«Wladimir Wladimirowitsch, hören Sie uns an und helfen Sie uns!», appelliert eine Gruppe Menschen in einem Video auf der russischen Onlineplattform VKontakte. Sie berichten von seit Monaten defekten Heizungen, Temperaturen um fünf Grad in ihren Schlafzimmern, sie zeigen Eiszapfen, die sich an der Innenseite der Fenster gebildet haben.
«Um nicht zu erfrieren, tun wir alles, um ein wenig Wärme zu generieren», sagt eine Frau. Etwa den Backofen einschalten und die Ofentür offenlassen. Die Leute stammen aus der Siedlung Nowosawidowskij, nicht weit von Moskau.
Sie sind nicht die Einzigen in Russland, die frieren. Laut russischen Medien waren gestern bis zu 100'000 Menschen von Heizungsausfällen betroffen, am Donnerstag kamen zahlreiche Wohnblocks in den Grossstädten Saratow und Nowosibirsk hinzu.
Hilferuf an den Kremlchef
Viele Bewohnerinnen und Bewohner haben sich mit verzweifelten Botschaften an den Kreml gewandt. Sie kritisieren die untätigen lokalen Behörden und bitten Putin, das Problem endlich zu lösen. Am Dienstag reagierte der Präsident und befahl dem Ministerium für Katastrophenschutz, den Betroffenen zu helfen.
Dem Kreml passt es, wenn er zeigen kann, wie die Zentralregierung die einfachen Leute unterstützt, die von unfähigen Lokalfürsten im Stich gelassen würden. Tatsächlich scheinen die Heizprobleme in gewissen Regionen mit Korruption in der Ortsverwaltung zusammenzuhängen.

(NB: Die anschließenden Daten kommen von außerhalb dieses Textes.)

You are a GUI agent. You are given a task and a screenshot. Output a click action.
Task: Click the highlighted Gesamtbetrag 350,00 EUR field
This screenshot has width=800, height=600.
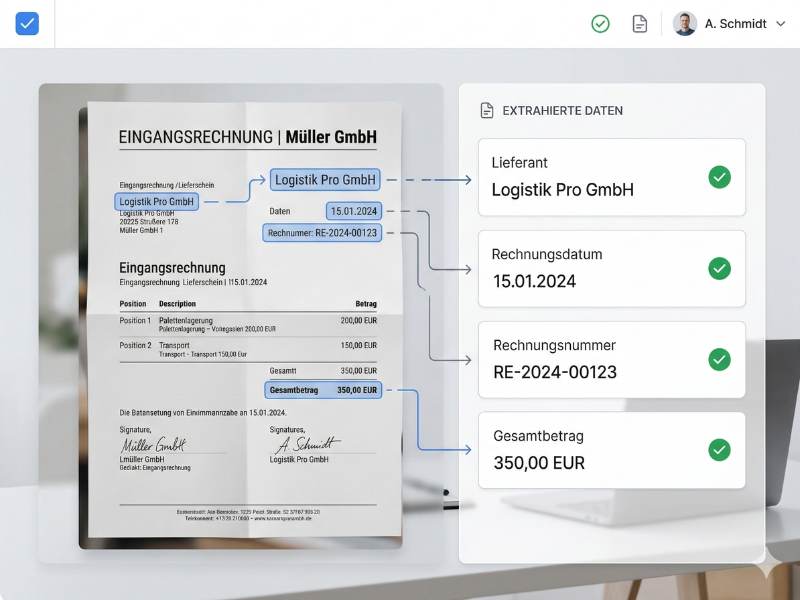pos(320,390)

Doch das Problem geht tiefer. Korruption gibt es in Russland auch auf höchster Ebene. Staatliche Investitionen dienen oft dazu, die Elite und deren Unternehmen zu bereichern. Dies führt dazu, dass die Infrastruktur in den Machtzentren Moskau und Sankt Petersburg instandgehalten wird, nicht aber in den verarmten Provinzen des Landes.
Das Image leidet
Seit Putin Milliarden in die Rüstungsindustrie pumpt, um in der Ukraine die Oberhand zu gewinnen, bleibt noch weniger Geld für Strassen, Spitäler oder Heizsysteme übrig. Das kratzt am Image, das der Kreml seinem Volk vermitteln will – gerade in den Monaten vor den Präsidentschaftswahlen.
Eine Ausstellung in Moskau zeigt derzeit Russlands Regionen als Zentren des technischen Fortschritts. Die Bilder von Hightech-Laboren und Fabriken passen kaum zur Realität von maroden Rohren und Kraftwerken aus der Sowjetzeit.
Solche lokalen Probleme waren einst ein Hauptthema bei den jährlichen Pressekonferenzen Putins, bei denen sich Bürgerinnen und Bürger mit Bitten an den Präsidenten wenden. Doch bei der letzten Konferenz kurz vor Weihnachten nahmen der Krieg und seine Folgen für die Bevölkerung allen Platz ein. Der Kreml hält sie wohl für die aktuell dringendste Baustelle.
Unterschiedliche Sichtweisen
Putins Botschaft: Trotz aller Sanktionen spüre Russland kaum etwas vom Krieg. Auch betonte der Kremlchef am Donnerstag bei einem Auftritt in Chabarowsk, man versuche Russland von allen Seiten zu ersticken, und dennoch sei es die stärkste Wirtschaft in Europa. Derweil heisst es in Nowosawidowskij: «Bei uns wird nicht gekämpft, aber wir leben wie in der Blockade von Leningrad im Zweiten Weltkrieg.»
Ursprünglich lancierte der Kreml seinen Eroberungszug gegen die Ukraine unter anderem, um von solchen hausgemachten Problemen abzulenken. Dieser Winter zeigt, dass auch Kriegslust und Patriotismus diese Probleme nicht aus der Welt schaffen können.